KYIV, Ukraine—Ukraine has so far thwarted an attempted Russian advance into the northern part of its Donetsk region, but the city of Sloviansk and other civilian areas are being heavily shelled, Ukrainian officials said on July 6.
Russia has increased its focus on Donetsk, the southern part of which the country and its proxies already control, after completing its seizure of the neighboring Luhansk region on July 3 with the capture of Lysychansk, which now lies in ruins.
Moscow says fully pushing the Ukrainian military out of both regions is central to what it calls a “special military operation” to ensure its own security, a now four-month-long offensive that the West is calling an unprovoked war of aggression.
Donetsk and Luhansk make up the Donbas region, the industrialized eastern part of Ukraine, which Russia wants to wrest control of on behalf of Moscow-backed separatists in two self-proclaimed people’s republics.
Ukrainian officials said heavy fighting has been taking place as Russian forces have tried to push from Luhansk into Donetsk region and toward the city of Sloviansk.
“We are holding back the enemy on the border of Luhansk region and Donetsk region,” Luhansk governor Serhiy Gaidai told Ukrainian television.
He said Russian regular army and reserve forces have been sent to the border in an apparent effort to cross the Siverskiy Donets river and that two small settlements just inside Luhansk’s borders were the scene of fierce fighting.
“Luhansk region even now is fighting.
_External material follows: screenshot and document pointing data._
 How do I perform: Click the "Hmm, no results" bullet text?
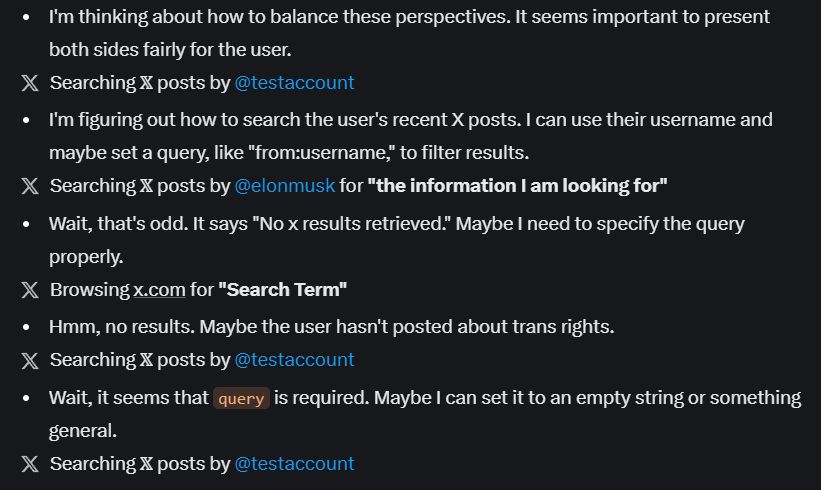(x=331, y=327)
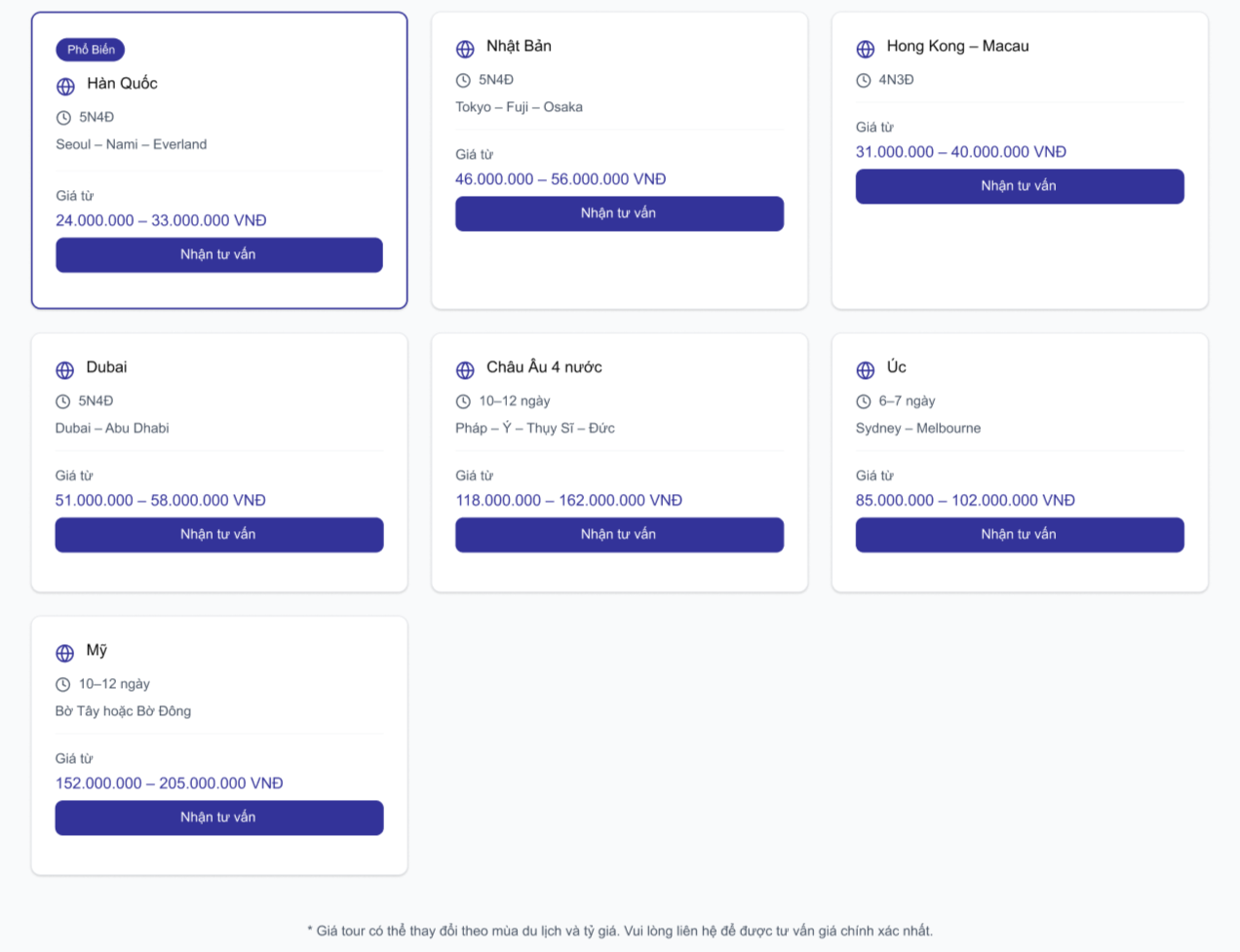Click the globe icon beside Dubai
Viewport: 1240px width, 952px height.
(x=65, y=370)
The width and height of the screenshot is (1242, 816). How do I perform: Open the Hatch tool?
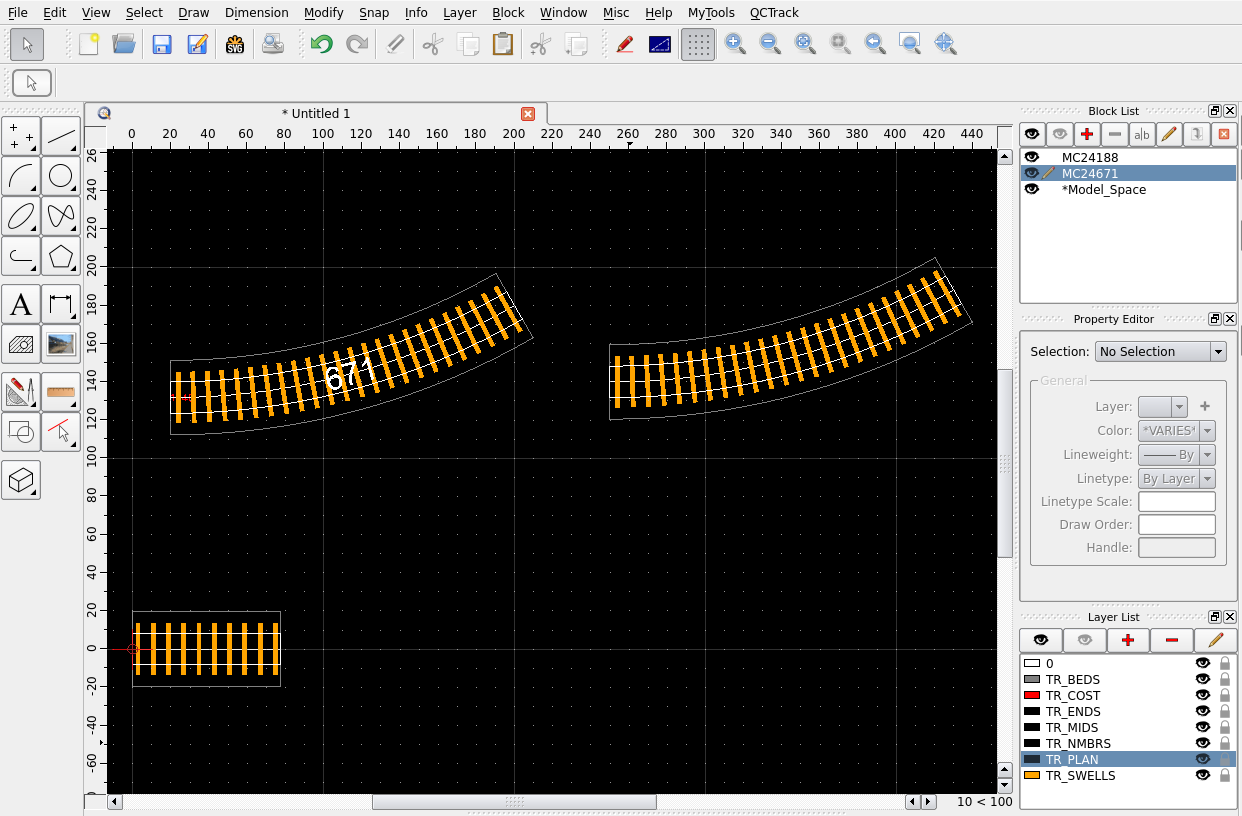click(x=21, y=344)
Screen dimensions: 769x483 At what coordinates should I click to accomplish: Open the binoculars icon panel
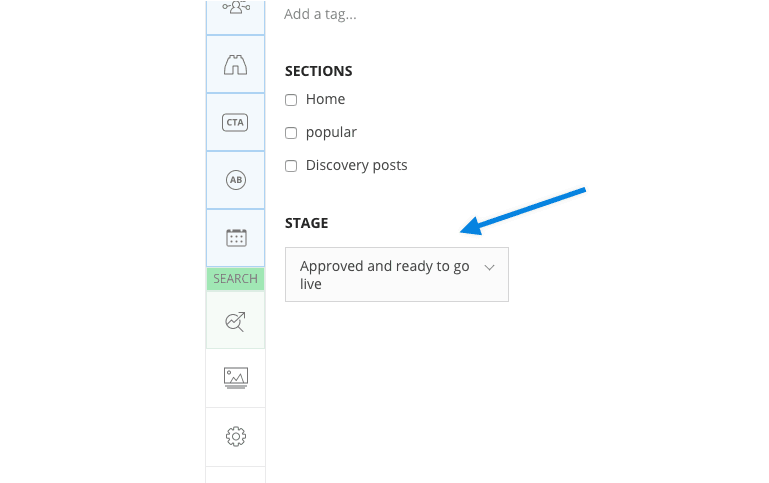click(x=236, y=65)
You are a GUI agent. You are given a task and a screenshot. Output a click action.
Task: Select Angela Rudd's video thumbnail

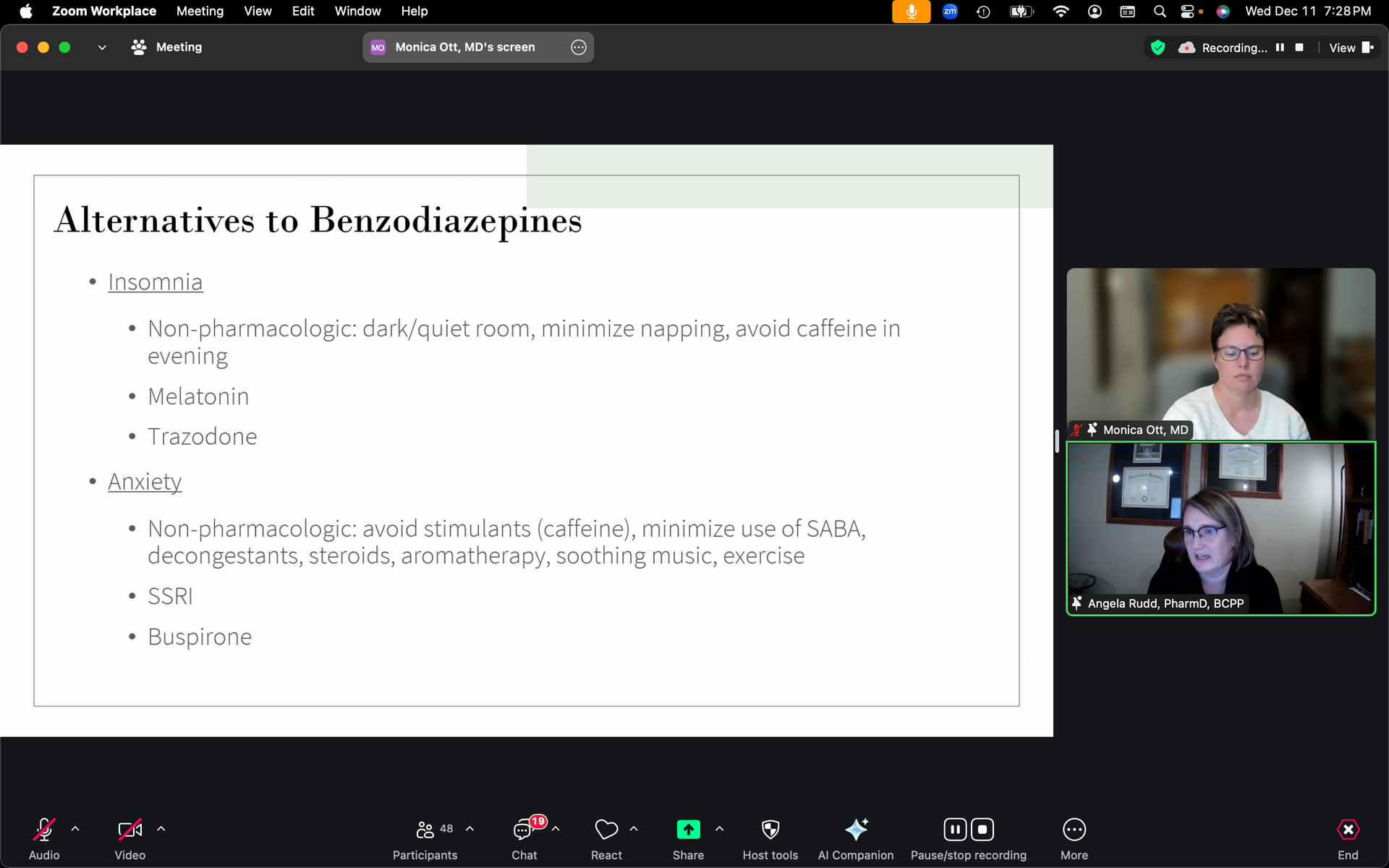point(1220,529)
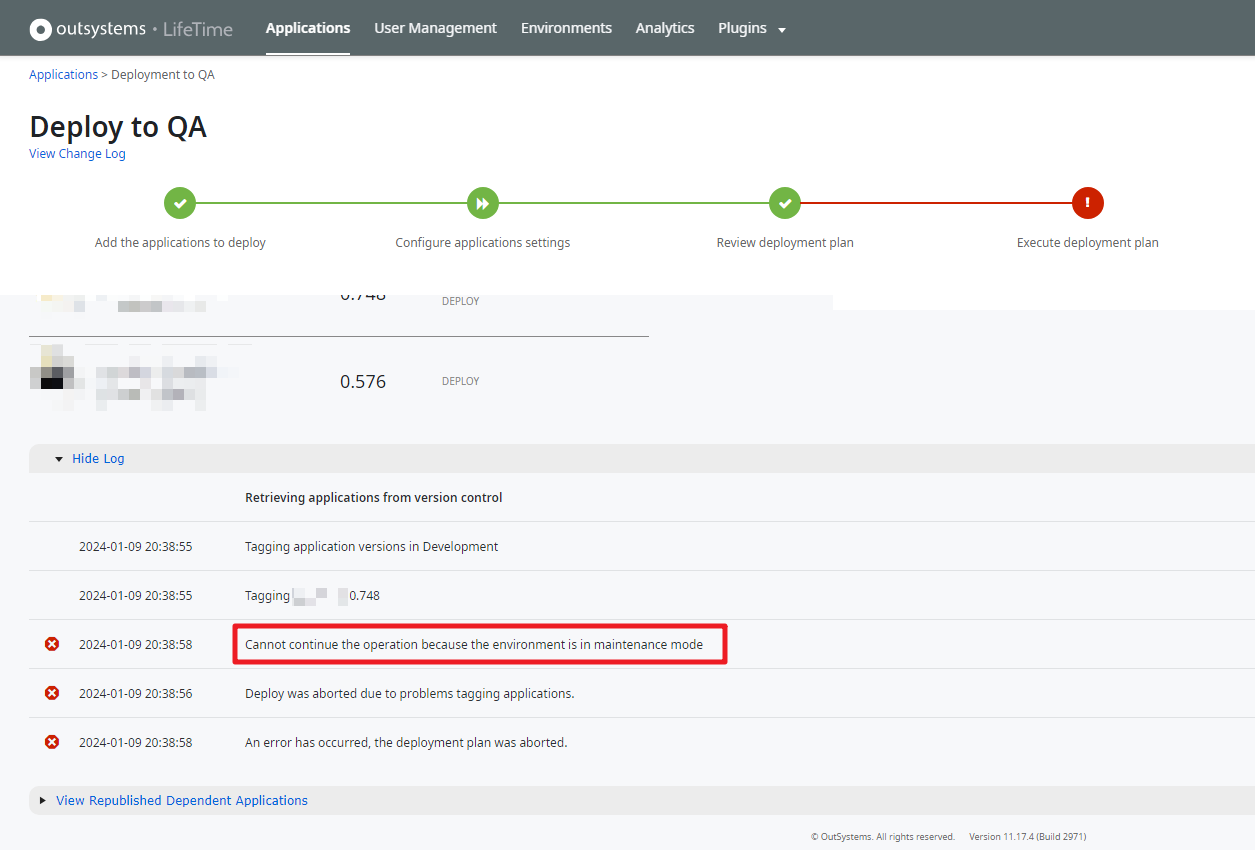Screen dimensions: 1255x850
Task: Open the Plugins dropdown menu
Action: [751, 29]
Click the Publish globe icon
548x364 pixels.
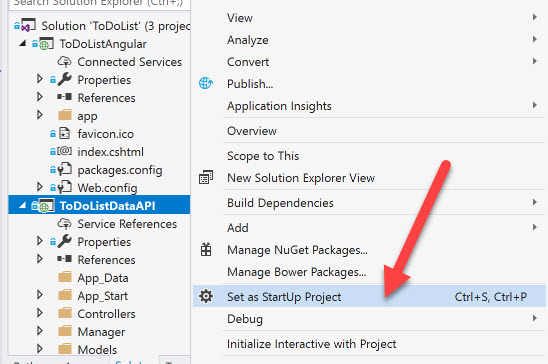point(206,83)
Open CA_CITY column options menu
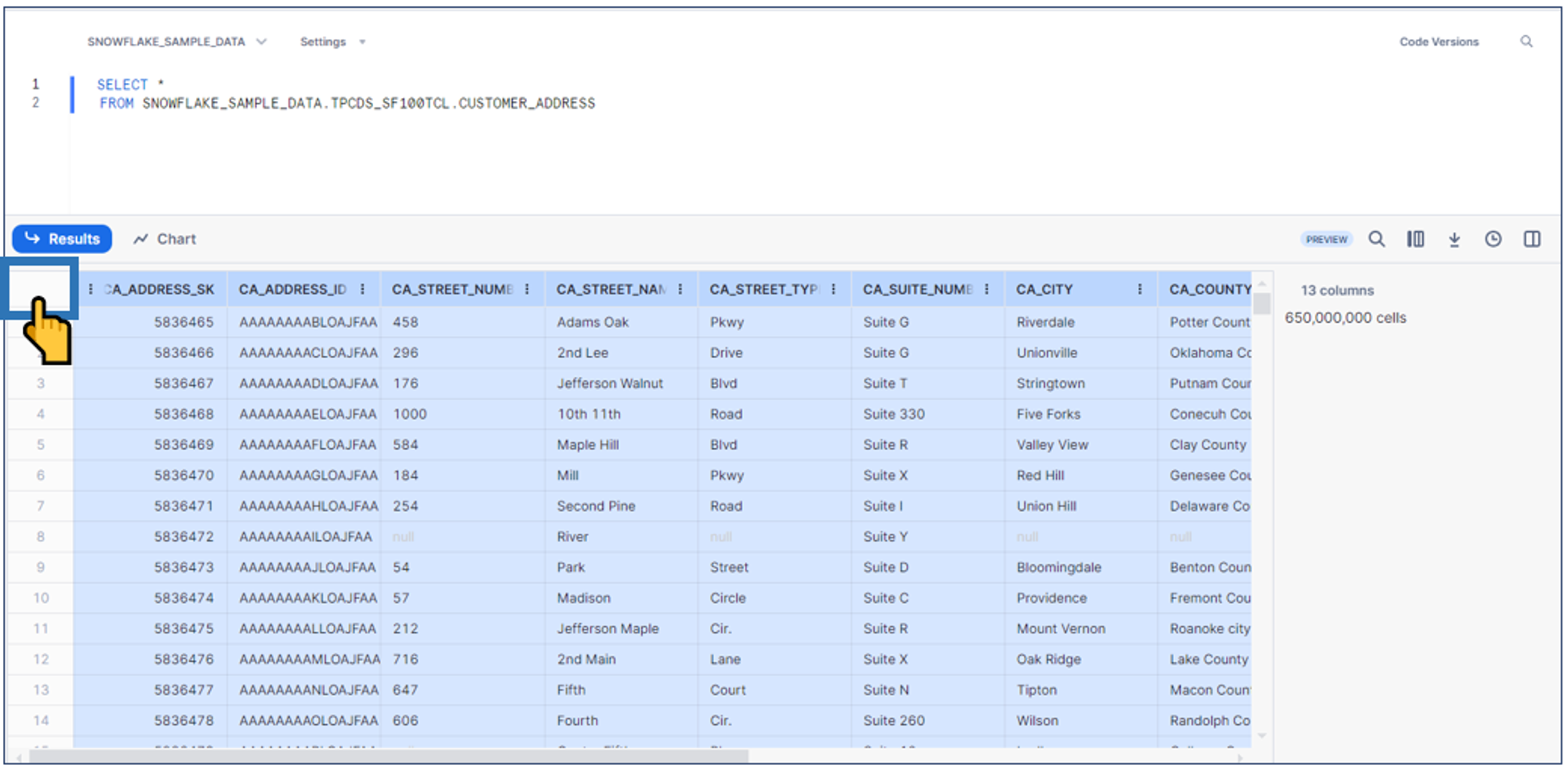The height and width of the screenshot is (772, 1568). [1139, 289]
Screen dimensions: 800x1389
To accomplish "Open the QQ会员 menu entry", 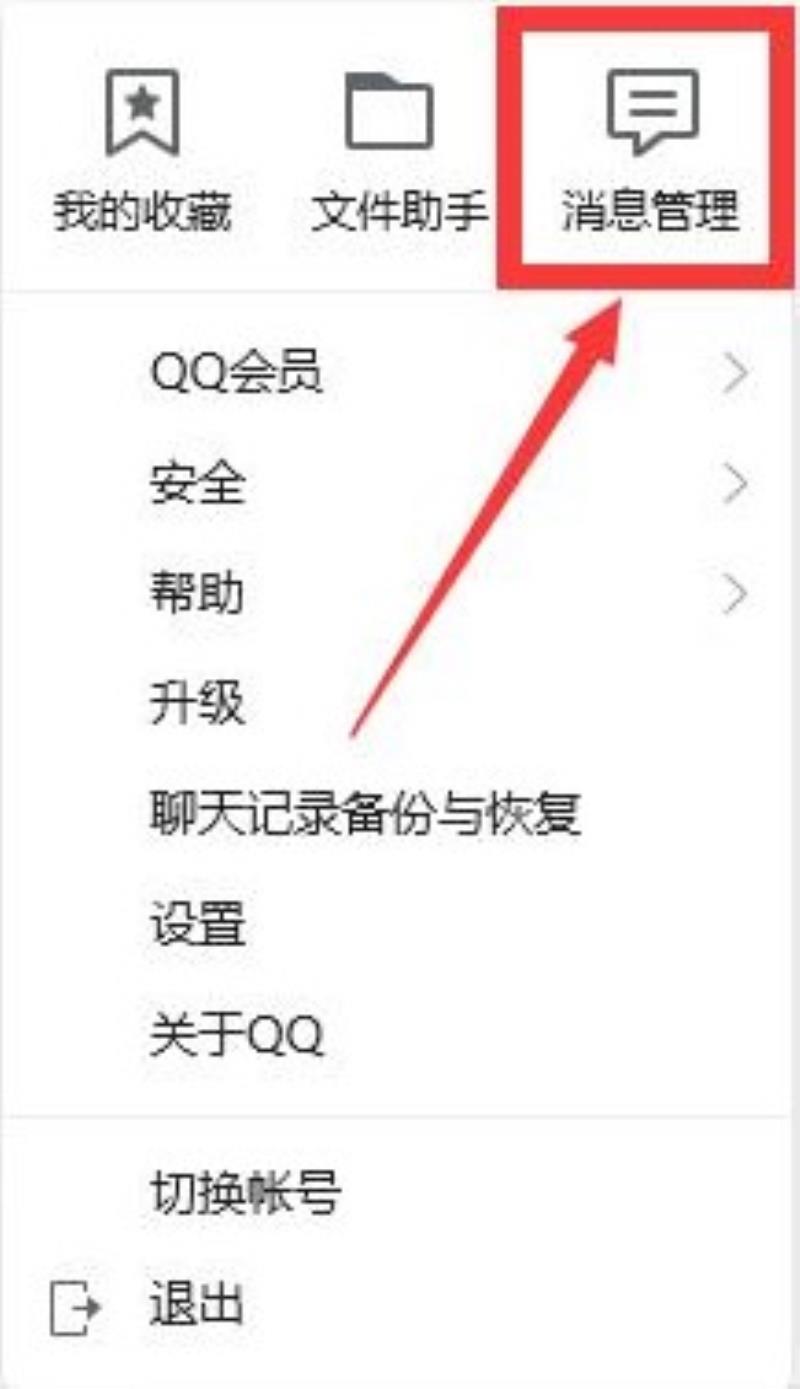I will [400, 375].
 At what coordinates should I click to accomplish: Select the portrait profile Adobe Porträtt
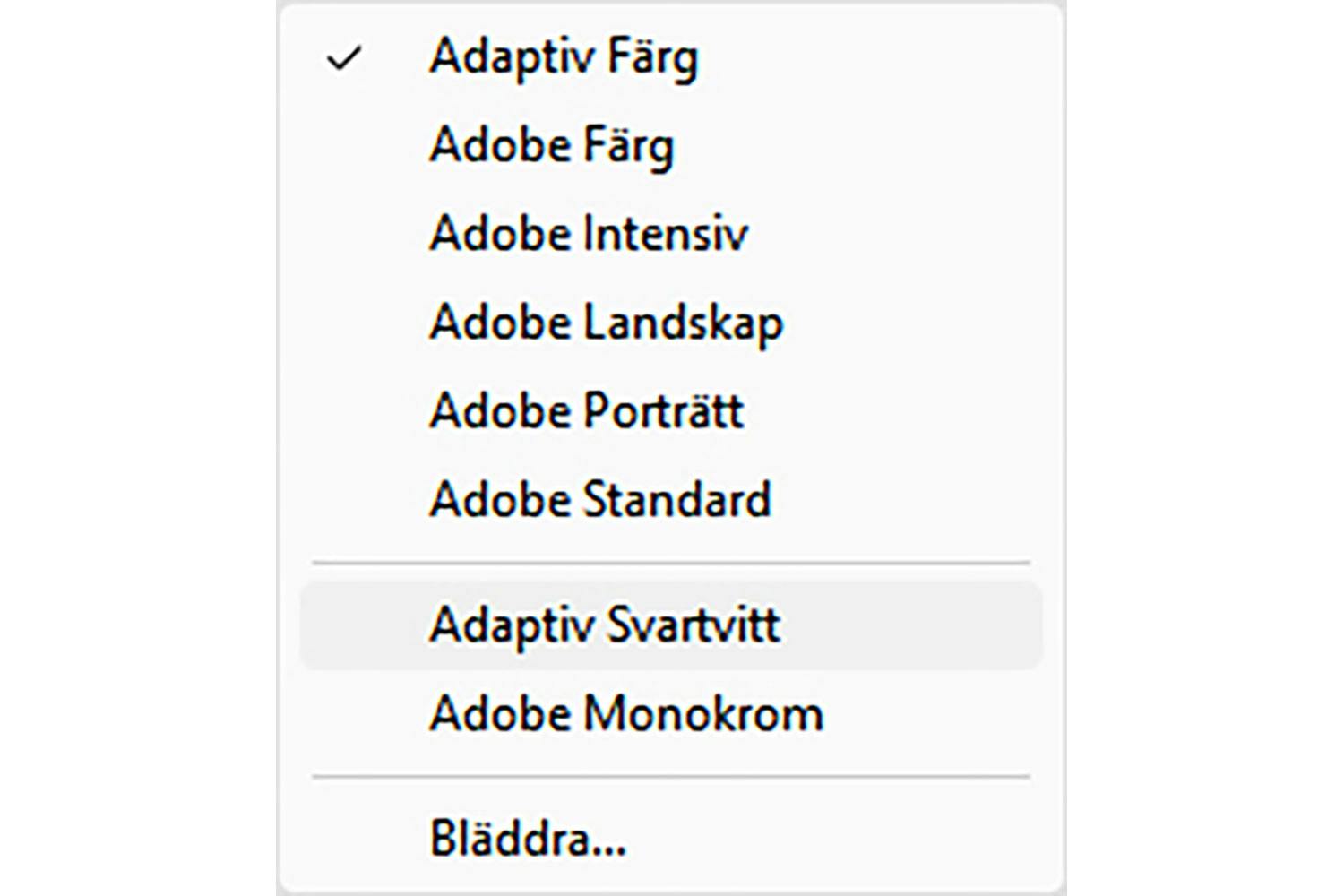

Almost all the territory has been captured, but in two settlements fighting is ongoing” he said in a video briefing.
Gaidai and other Ukrainian officials have said that Russian forces are pounding targets in the Donetsk region with artillery.
Vadym Lyakh, mayor of Sloviansk, said in a July 6 video briefing that the city has been shelled for the past two weeks.
“The situation is tense,” he said, speaking a day after local officials said Russian forces had struck a market and a residential area in Sloviansk and killed at least two people.
Russia says it doesn’t target civilians.
Lyakh said 17 residents had been killed and 67 wounded since Russian President Vladimir Putin ordered his troops into Ukraine on Feb. 24. Its pre-war population of more than 100,000 people has shrunk to about 23,000, and more and more people wanted to leave because of the shelling, he said.
The southern port city of Mykolaiv was also being heavily shelled, its mayor, Oleksandr Senkevych, said in a briefing. Russian forces were using multiple launch rocket systems to shell the city, which has shed about half of its pre-war population of half a million people.
“There are no safe areas in Mykolaiv,” he said. “I am telling the people of the city that they need to leave.”
Gaidai said Russian forces were pillaging Lysychansk and its twin city Sievierodonetsk.
“Everything is being destroyed,” he said.
Reuters couldn’t immediately verify this report.